28 Essa noção de reparação é oriunda de uma conversa com o Prof. Dr. Aluísio Ferreira de Lima, no Departamento de Psicologia, no dia 06 de março de 2015.

Em sua narrativa, Rita demonstra ter sentido-se órfã de mãe viva (DIAS, s/d), referindo ter alimentado durante bastante tempo um forte sentimento de raiva de sua mãe, por considerar que ela a havia abandonado, que tinha sido covarde por não ter lutado pelas filhas e que era a culpada por todo o seu sofrimento. Percebia sua mãe como a responsável por sua dor, pois considerava que, se ela não tivesse ido embora, não teria morado tanto tempo com a madrasta ou, pelo menos, a mãe poderia tê-la protegido:

“E eu achava muita covardia porque devido eu ter sofrido muito na mão da madrasta, e minha irmã também sofreu muito mais do que eu... E eu não podia fazer nada, né?! E eu via aquilo e a culpada só ela era, só era ela [sua mãe]. [...] Devido a gente sofrer muito. Era melhor ela sofrer com a gente do que a gente tá [sic] sofrendo sozinha. Eu acreditava dessa forma, entendeu?!”.

Aqui nossa entrevistada utiliza o verbo acreditar no tempo passado – acreditava –, sugerindo uma possível mudança de perspectiva em seu olhar sobre a relação com sua mãe, sobre o que iremos discorrer mais abaixo.

Quanto ao seu pai, Rita explicou que ele era um homem muito rígido e grosseiro em sua educação e que, considerando a realidade das pessoas do bairro em que morava, ele tinha boas condições de vida e buscava suprir as necessidades materiais das filhas.

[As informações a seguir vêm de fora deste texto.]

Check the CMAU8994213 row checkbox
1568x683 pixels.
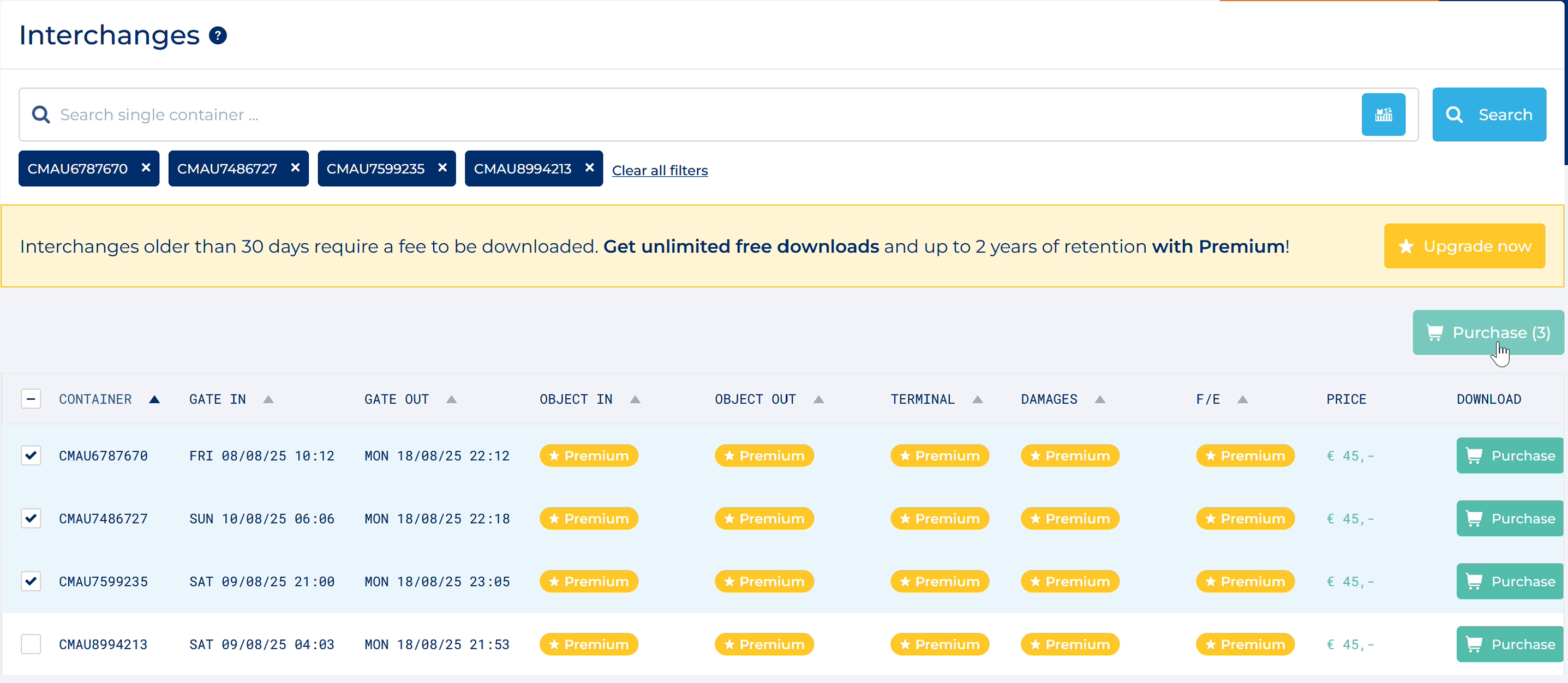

“Ah, o pai era assim... O pai era muito grosso... [...] E assim... Ele era rígido, batia que só na gente... Ele dizia que a gente desobedecia, mas... Ele era aquela pessoa que ele dava tudo, tudo, tudo, tudo pras filhas. No bairro que eu moro, quando meu pai era vivo, era uma das pessoas que tinha mais condições do bairro... Porque ele fazia questão das filhas dele vestir bem, se alimentar bem, viver numa casa boa, entendeu?! Mas na hora de corrigir, ele era grosso pra caramba. Mas também a respeito da correção do meu pai, eu até louvo a Deus, porque, porque hoje eu trouxe pros ensinamento dos meu [sic] filho... Não espancando, mas ensinando o que era certo e o errado, né?! Porque se meu pai também não tivesse me ensinado, eu taria [sic] no mundo assim... Bolando...”.

Apesar do lado rígido, Rita demonstrou considerar os ensinamentos do pai um importante alicerce em sua vida, procurando transmitir para os filhos os valores que aprendeu com esse senhor. Contudo, buscou fazê-lo através de forma diferente, sem a utilização de agressões físicas. A influência do modelo de parentalidade recebido por Rita atua aqui em dois sentidos: reproduzindo o que considera adequado e modificando o que, em sua vivência, avaliou como não satisfatório.